¿Qué es la candidiasis vaginal? Información sobre su aparición
Descubre aspectos generales sobre la presencia de cándida en la microbiota vaginal.


¿Qué es la candidiasis vaginal?
La Candida albicans es un hongo o levadura que puede encontrarse en pequeñas cantidades en el organismo, manteniéndose en equilibrio con el resto de microorganismos. La cándida puede vivir en áreas húmedas del cuerpo como la vagina, la boca, el aparato digestivo o la piel sin mayor problema.

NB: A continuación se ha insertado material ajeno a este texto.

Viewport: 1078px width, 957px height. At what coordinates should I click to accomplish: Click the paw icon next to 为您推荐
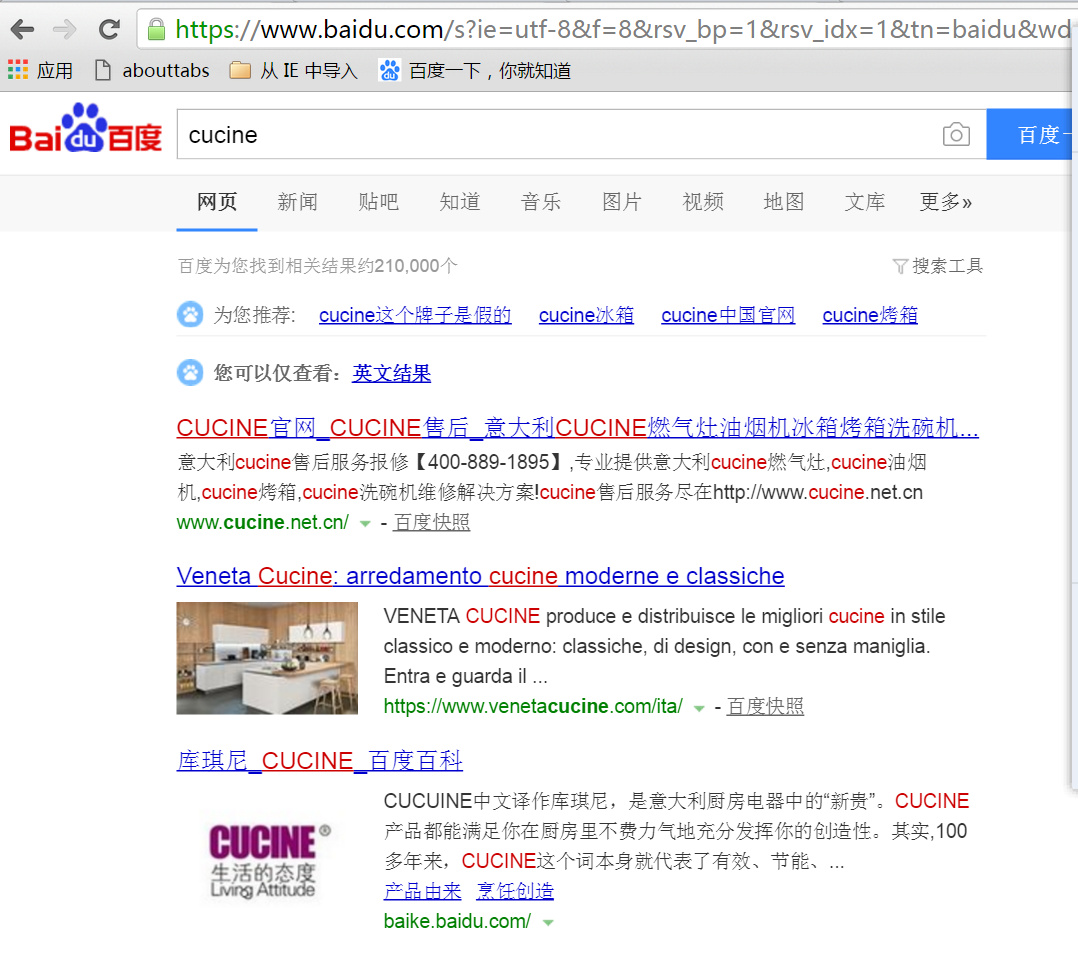click(189, 314)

Habitualmente, la presencia de cándida no ocasiona síntomas ni problemas de salud. Sin embargo, cuando hay variaciones en el sistema inmunológico, cambios hormonales, uso de antibióticos u otros factores como el estrés o ciertos hábitos alimenticios, el equilibrio microbiano puede alterarse y Candida albicans puede crecer en exceso, lo que puede dar lugar a una infección conocida como candidiasis vaginal.
¿Cómo saber si tengo candidiasis vaginal?
Es común que, a lo largo de la vida de la mujer, se pueda presentar candidiasis vaginal en alguna ocasión. La primera alarma son las señales que detallamos a continuación.
Señales y factores asociados a la candidiasis vaginal
Las señales de la candidiasis vaginal pueden variar de una mujer a otra y no es necesario presentar todas para tener la infección. Las señales de candidiasis vaginal más comunes son:
- Alteración en el flujo vaginal: Puede aparecer blanquecino, espeso y similar al requesón.
- Picor, ardor o prurito en los labios vaginales.
- Dolor durante las relaciones sexuales.
- Dolor o ardor al orinar.
- Inflamación de la vulva que genera dolor, hinchazón o enrojecimiento.
- Placas blanquecinas.
Si observas alguna de estas señales, es recomendable acudir a tu médico de cabecera para valoración, y si es necesario, realizar un examen pélvico o un cultivo.
Se ha observado que ciertos factores pueden contribuir al desarrollo de candidiasis vaginal, como la toma de antibióticos, los cambios hormonales (como el embarazo o ciclo menstrual)... Otros contextos como alteraciones del sistema inmune, además de factores relacionados con el estilo de vida como el estrés sostenido en el tiempo o una alimentación poco equilibrada. Estos factores pueden influir en el equilibrio microbiano de la vagina, pero no implican que causen la infección en todos los casos.